Qu’arrive-t-il lorsqu’un personnage de fiction, narrateur de roman un peu rêveur et empreint de liberté tente d’échapper à la plume de son auteur, jeune misanthrope maniaco-dépressif, apathique et déprimé, vivant en foyer psychiatrique, marionnettiste et peintre amateur, employé occasionnel dans un chenil et écrivain médiocre de surcroît qui se confond avec son personnage en s’inspirant de sa misérable existence pour faire avancer son histoire ? Récit où s’entremêlent le rêve et la réalité, l’univers non-sensique du burlesque et du délire absurde et celui plus affligeant de l’ennuyeuse et désolante misère humaine. Mais nul n’échappe ainsi au destin qu’il a l’illusion d’écrire…

 

… avec Pascal Virage dans le rôle de l’auteur et Docpsi dans celui du personnage-narrateur ;

… avec le docteur Flap dans le rôle du psychiatre, une grande blondasse d’infirmière dans le rôle de l’infirmière-chef, avec Elodie dans celui de la gentille infirmière (un peu amoureuse) sans compter l’aimable participation du reste du personnel du foyer psychiatrique ;

… avec tous les amis réels ou imaginaires de Pascal et Docpsi.

Suzie (la compagne) ;

Lucien (l’ami toujours prêt à rendre service) ;

Nestor (le voisin de chambre pantouflard et indifférent) ;

Marion (la meilleure amie de Suzie, employée de préfecture qui vit hors du foyer une ennuyeuse histoire d’amour avec Fred) ;

Plumi (l’ami intello et redresseur de torts) ;

Léger (le peintre talentueux qui s’ignore) ;

Théozène (le sage du foyer) ;

Lucie et Fernand Jeu (les faux jumeaux, anges gardiens de Docpsi) ;

Cinthia et Maria (la pine-up et la boniche rêvées) ;

Papounet (le père de Docpsi, employé de préfecture à la retraite) ;

Drouchka  (l’amie chienne) ;

… et quelques autres encore…

 

 

Je regarde le paquet de feuilles posé devant moi. Il y a une bonne centaine de pages. Cent cinquante peut-être. Je mets la dernière dans la pile. J’ai fini. Je regarde par la fenêtre. Je reste comme ça un long moment. Lorsque la nuit tombe, je prends mon briquet et je mets le feu au manuscrit.

 

Quand je reprends mes esprits, je vois la grande blondasse d’infirmière qui entre dans ma chambre en criant : au feu ! au feu ! Le reste du personnel accourt aussitôt armé d’extincteurs. Ils ramassent les feuilles à moitié cramées. Je suis assis à mon bureau, les yeux hagards. Ils m’arrachent le briquet des mains. Et je me mets à pleurer. Ils me disent qu’ils vont m’enfermer. Qu’il n’y a pas d’autres solutions. Je sais que c’est faux. Je sais qu’ils mentent. Je les entends fermer la porte à double tour. Je regarde par la fenêtre, puis je relis ces quelques pages sauvées des flammes.

 

Ça commence ainsi. Rien ne sera jamais… jamais plus comme avant…

 

 

1. Aboulie

- Je vous jure, docteur ! C’est comme si j’avais un boulet d’une tonne accroché derrière moi !

 

Il regarde dans ma direction. Veste en tweed et pantalon de flanelle recouverts d’une blouse blanche. Assis derrière son bureau, le docteur Flap, sérieux comme un pape.

 

- Vous parlez d’une vie ! Si c’est pour y traîner sa carcasse à longueur de journée. Je me demande quand même à quoi ça sert ! Pourtant y doit bien y avoir un sens à tous ces trucs qu’on a du mal à faire ! Ah ! Quelle vie ! Je vous jure, docteur ! Quelle vie !
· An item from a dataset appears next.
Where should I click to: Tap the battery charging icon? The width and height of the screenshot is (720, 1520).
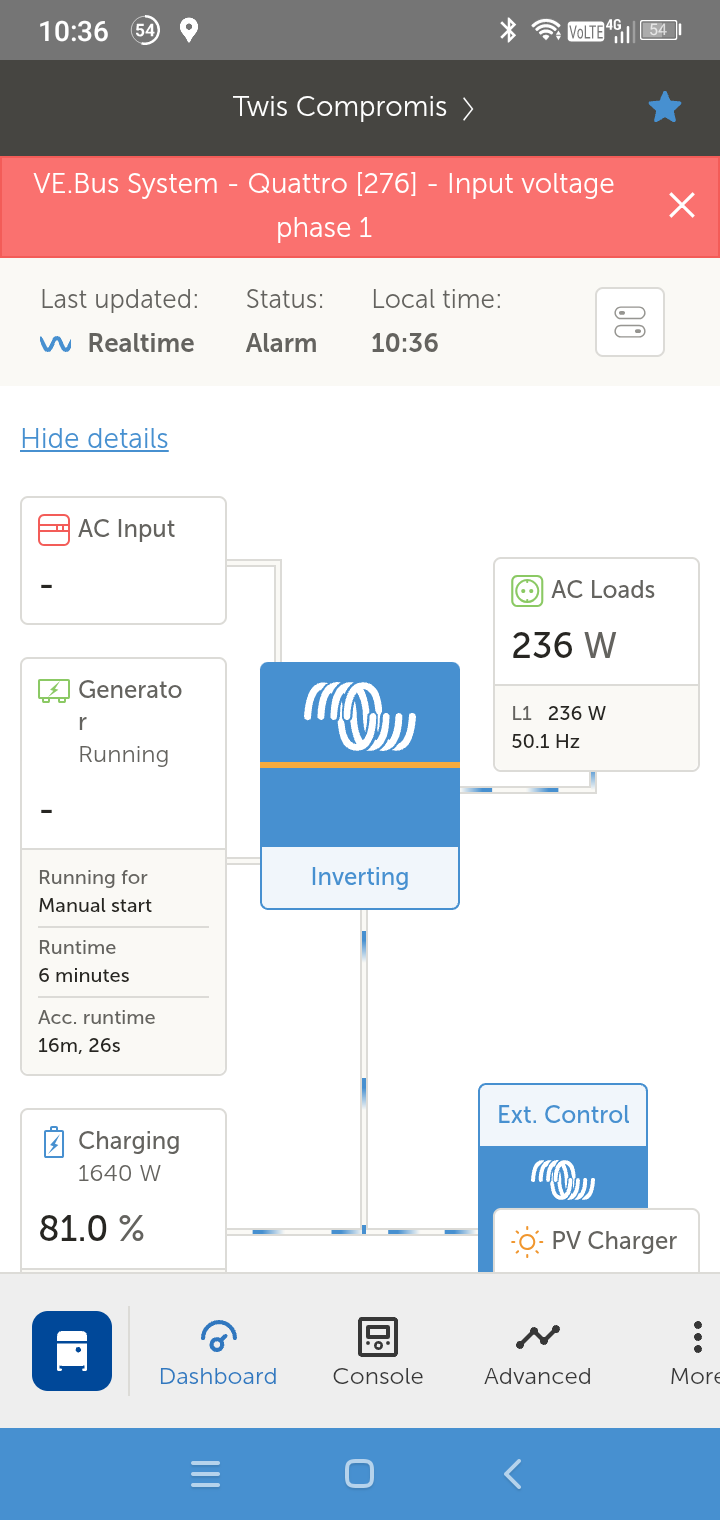pos(54,1142)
- Mais vous n’avez rien du tout, Docpsi !

- Mais si, je dis, c’est comme si j’avais une grosse boule invisible que je devais traîner partout derrière moi ! Comme une sorte de cadeau du destin, vous voyez, docteur !
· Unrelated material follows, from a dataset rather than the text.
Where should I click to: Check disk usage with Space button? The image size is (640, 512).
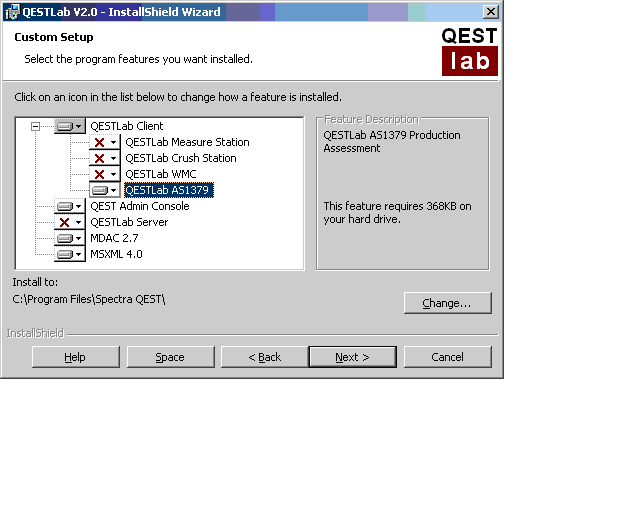170,357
- Laissez le destin où il est, Docpsi !

- Mais il est sur moi, docteur, je vous dis.

- Vous vous apitoyez trop sur vous, Docpsi, c’est pour ça que vous la voyez cette boule !

- Ben peut-être, mais c’est comme ça, docteur ! Je ne peux pas m’en empêcher !

- Personne ne vous dit qu’il faut vous empêcher, Docpsi !

- Ben,  que faut-il faire alors, docteur ? 

-  Il faut vous dire que la boule fait partie de vous !

- Ben, ça je sais ! Merci docteur !

- Maintenant il faut que vous appreniez à aimer cette boule, Docpsi !

- Aimer un truc pareil, faut être fou, docteur !

- Pas autant que vous le pensez, Docpsi !

- Et vous, vous faites comment, docteur, pour accepter votre boule ?

- Il ne s’agit pas de moi, Docpsi, mais de vous !

- Oh ! Ça, c’est facile comme réponse, docteur !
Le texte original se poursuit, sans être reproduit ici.